Department of Internal Medicine, National Cheng Kung University Hospital, Tainan, Taiwan.
Division of Infectious Diseases, Department of Internal Medicine, Kaohsiung Medical University Hospital, School of Medicine, Graduate Institute of Medicine, Sepsis Research Center, College of Medicine, Kaohsiung Medical University, Kaohsiung, Taiwan; Department of Biological Science and Technology, College of Biological Science and Technology, National Chiao Tung University, Hsinchu, Taiwan.
Int J Antimicrob Agents. 2016 Apr;47(4):250-8. doi: 10.1016/j.ijantimicag.2015.12.021. Epub 2016 Feb 21.

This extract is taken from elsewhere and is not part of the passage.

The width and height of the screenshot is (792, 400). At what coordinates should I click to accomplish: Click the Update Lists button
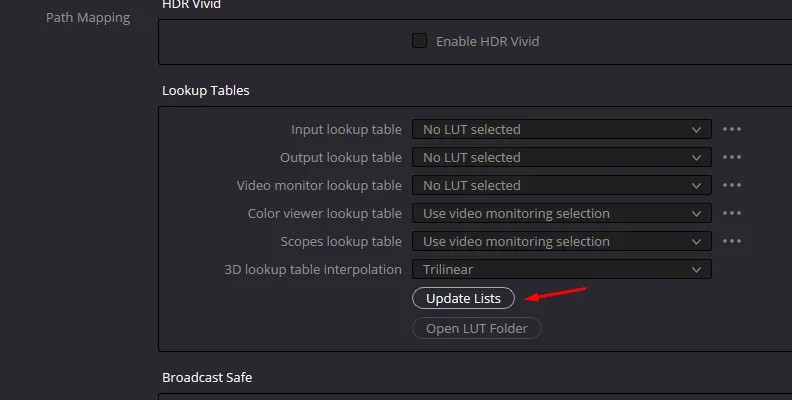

The continuing increase in multidrug-resistant organisms (MDROs) worldwide has created new challenges in treating complicated intra-abdominal infections (cIAIs). A number of novel antimicrobial agents have been developed against resistant pathogens. To target extended-spectrum β-lactamase (ESBL)-producing pathogens, novel β-lactam antibiotics, such as ceftolozane/tazobactam, ceftazidime/avibactam, aztreonam/avibactam, imipenem/relebactam and S-649266, are antimicrobial alternatives for cIAIs. Two new drugs, eravacycline and plazomicin, have activity against Klebsiella pneumoniae carbapenemase (KPC)-producing K. pneumoniae, carbapenem-resistant Acinetobacter baumannii and ESBL-producers. New lipoglycopeptides and oxazolidinones provide feasible options against resistant Gram-positive pathogens. These novel antimicrobials may play a role in improving the clinical outcomes of cIAIs caused by MDROs.
全球范围内耐多药生物体(MDRO)的持续增加给治疗复杂腹腔内感染(cIAI)带来了新的挑战。针对耐药病原体已经开发了许多新型抗菌药物。为了针对产超广谱β-内酰胺酶(ESBL)的病原体,新型β-内酰胺类抗生素,如头孢洛扎/他唑巴坦、头孢他啶/阿维巴坦、阿兹霉素/阿维巴坦、亚胺培南/雷巴坦和 S-649266,是 cIAI 的抗菌替代药物。两种新型药物依拉环素和普拉佐米星对产碳青霉烯酶肺炎克雷伯菌(KPC)的肺炎克雷伯菌、碳青霉烯类耐药鲍曼不动杆菌和 ESBL 产生菌具有活性。新型糖肽类和恶唑烷酮类药物为治疗耐药革兰氏阳性病原体提供了可行的选择。这些新型抗菌药物可能在改善 MDRO 引起的 cIAI 的临床结局方面发挥作用。